* [Work order] Each entry must be reproduced precisely as it stands.

══ Available data

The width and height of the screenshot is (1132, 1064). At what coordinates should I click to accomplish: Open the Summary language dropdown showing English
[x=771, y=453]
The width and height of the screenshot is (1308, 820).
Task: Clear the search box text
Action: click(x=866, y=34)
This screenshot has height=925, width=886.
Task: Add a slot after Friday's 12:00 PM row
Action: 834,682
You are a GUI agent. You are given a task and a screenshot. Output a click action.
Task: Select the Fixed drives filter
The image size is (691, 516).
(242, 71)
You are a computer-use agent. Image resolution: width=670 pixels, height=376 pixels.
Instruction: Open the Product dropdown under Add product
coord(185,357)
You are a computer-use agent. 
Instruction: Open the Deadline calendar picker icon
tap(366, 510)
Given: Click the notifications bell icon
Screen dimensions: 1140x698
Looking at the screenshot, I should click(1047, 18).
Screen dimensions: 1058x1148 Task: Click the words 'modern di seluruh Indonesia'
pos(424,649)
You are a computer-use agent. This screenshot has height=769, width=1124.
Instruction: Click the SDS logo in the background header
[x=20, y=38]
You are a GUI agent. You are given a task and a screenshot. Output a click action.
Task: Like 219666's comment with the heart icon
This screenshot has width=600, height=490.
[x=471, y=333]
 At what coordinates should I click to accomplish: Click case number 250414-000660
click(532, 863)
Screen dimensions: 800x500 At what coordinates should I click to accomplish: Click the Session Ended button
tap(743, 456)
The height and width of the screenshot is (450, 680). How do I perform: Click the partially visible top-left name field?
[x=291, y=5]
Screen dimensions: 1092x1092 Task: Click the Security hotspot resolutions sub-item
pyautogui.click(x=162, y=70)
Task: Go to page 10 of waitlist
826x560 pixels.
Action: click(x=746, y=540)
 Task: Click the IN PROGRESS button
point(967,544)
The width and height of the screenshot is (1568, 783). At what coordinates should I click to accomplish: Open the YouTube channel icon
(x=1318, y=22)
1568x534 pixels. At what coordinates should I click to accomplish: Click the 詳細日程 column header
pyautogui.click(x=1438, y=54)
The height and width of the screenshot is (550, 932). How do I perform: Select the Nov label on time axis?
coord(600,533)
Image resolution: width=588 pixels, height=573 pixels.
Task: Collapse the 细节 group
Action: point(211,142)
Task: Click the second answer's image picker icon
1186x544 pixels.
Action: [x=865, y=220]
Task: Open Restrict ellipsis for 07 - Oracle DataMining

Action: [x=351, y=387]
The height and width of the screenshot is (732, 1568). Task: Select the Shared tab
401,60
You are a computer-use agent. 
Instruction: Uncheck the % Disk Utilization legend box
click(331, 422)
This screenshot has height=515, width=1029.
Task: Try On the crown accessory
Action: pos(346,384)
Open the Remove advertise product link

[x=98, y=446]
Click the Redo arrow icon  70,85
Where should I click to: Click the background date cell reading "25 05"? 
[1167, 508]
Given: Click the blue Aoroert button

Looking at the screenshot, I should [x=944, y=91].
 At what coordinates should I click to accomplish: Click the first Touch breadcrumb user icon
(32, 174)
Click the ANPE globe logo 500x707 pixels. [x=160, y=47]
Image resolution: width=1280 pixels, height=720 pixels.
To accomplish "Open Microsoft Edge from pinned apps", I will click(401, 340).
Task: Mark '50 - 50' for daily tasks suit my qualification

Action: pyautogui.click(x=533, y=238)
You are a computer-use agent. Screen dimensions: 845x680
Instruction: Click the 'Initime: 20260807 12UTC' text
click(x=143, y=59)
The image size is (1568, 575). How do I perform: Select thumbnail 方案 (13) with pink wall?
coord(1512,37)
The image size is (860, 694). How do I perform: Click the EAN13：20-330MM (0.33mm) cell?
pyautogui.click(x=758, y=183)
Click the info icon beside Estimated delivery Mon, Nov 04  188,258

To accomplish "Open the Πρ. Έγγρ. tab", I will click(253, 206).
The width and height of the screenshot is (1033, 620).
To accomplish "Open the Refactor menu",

════

* [Answer space]
The width and height of the screenshot is (1132, 1064). At what coordinates should I click to accomplish: Open the Summary language dropdown showing English
[x=771, y=453]
The width and height of the screenshot is (1308, 820).
Task: Clear the search box text
Action: click(x=866, y=34)
This screenshot has height=925, width=886.
Task: Add a slot after Friday's 12:00 PM row
Action: 834,682
You are a GUI agent. You are given a task and a screenshot. Output a click action.
Task: Select the Fixed drives filter
The image size is (691, 516).
(242, 71)
You are a computer-use agent. Image resolution: width=670 pixels, height=376 pixels.
Instruction: Open the Product dropdown under Add product
coord(185,357)
You are a computer-use agent. 
Instruction: Open the Deadline calendar picker icon
tap(366, 510)
Given: Click the notifications bell icon
Screen dimensions: 1140x698
Looking at the screenshot, I should click(1047, 18).
Screen dimensions: 1058x1148 Task: Click the words 'modern di seluruh Indonesia'
pos(424,649)
You are a computer-use agent. This screenshot has height=769, width=1124.
Instruction: Click the SDS logo in the background header
[x=20, y=38]
You are a GUI agent. You are given a task and a screenshot. Output a click action.
Task: Like 219666's comment with the heart icon
This screenshot has width=600, height=490.
[x=471, y=333]
 At what coordinates should I click to accomplish: Click case number 250414-000660
click(532, 863)
Screen dimensions: 800x500 At what coordinates should I click to accomplish: Click the Session Ended button
tap(743, 456)
The height and width of the screenshot is (450, 680). How do I perform: Click the partially visible top-left name field?
[x=291, y=5]
Screen dimensions: 1092x1092 Task: Click the Security hotspot resolutions sub-item
pyautogui.click(x=162, y=70)
Task: Go to page 10 of waitlist
826x560 pixels.
Action: click(x=746, y=540)
 Task: Click the IN PROGRESS button
point(967,544)
The width and height of the screenshot is (1568, 783). At what coordinates should I click to accomplish: Open the YouTube channel icon
(x=1318, y=22)
1568x534 pixels. At what coordinates should I click to accomplish: Click the 詳細日程 column header
pyautogui.click(x=1438, y=54)
The height and width of the screenshot is (550, 932). How do I perform: Select the Nov label on time axis?
coord(600,533)
Image resolution: width=588 pixels, height=573 pixels.
Task: Collapse the 细节 group
Action: point(211,142)
Task: Click the second answer's image picker icon
1186x544 pixels.
Action: [x=865, y=220]
Task: Open Restrict ellipsis for 07 - Oracle DataMining

Action: [x=351, y=387]
The height and width of the screenshot is (732, 1568). Task: Select the Shared tab
401,60
You are a computer-use agent. 
Instruction: Uncheck the % Disk Utilization legend box
click(331, 422)
This screenshot has height=515, width=1029.
Task: Try On the crown accessory
Action: pos(346,384)
Open the Remove advertise product link

[x=98, y=446]
Click the Redo arrow icon  70,85
Where should I click to: Click the background date cell reading "25 05"? 
[1167, 508]
Given: Click the blue Aoroert button

Looking at the screenshot, I should [x=944, y=91].
 At what coordinates should I click to accomplish: Click the first Touch breadcrumb user icon
(32, 174)
Click the ANPE globe logo 500x707 pixels. [x=160, y=47]
Image resolution: width=1280 pixels, height=720 pixels.
To accomplish "Open Microsoft Edge from pinned apps", I will click(401, 340).
Task: Mark '50 - 50' for daily tasks suit my qualification

Action: pyautogui.click(x=533, y=238)
You are a computer-use agent. Screen dimensions: 845x680
Instruction: Click the 'Initime: 20260807 12UTC' text
click(x=143, y=59)
The image size is (1568, 575). How do I perform: Select thumbnail 方案 (13) with pink wall?
coord(1512,37)
The image size is (860, 694). How do I perform: Click the EAN13：20-330MM (0.33mm) cell?
pyautogui.click(x=758, y=183)
Click the info icon beside Estimated delivery Mon, Nov 04  188,258

To accomplish "Open the Πρ. Έγγρ. tab", I will click(253, 206).
The width and height of the screenshot is (1033, 620).
To accomplish "Open the Refactor menu",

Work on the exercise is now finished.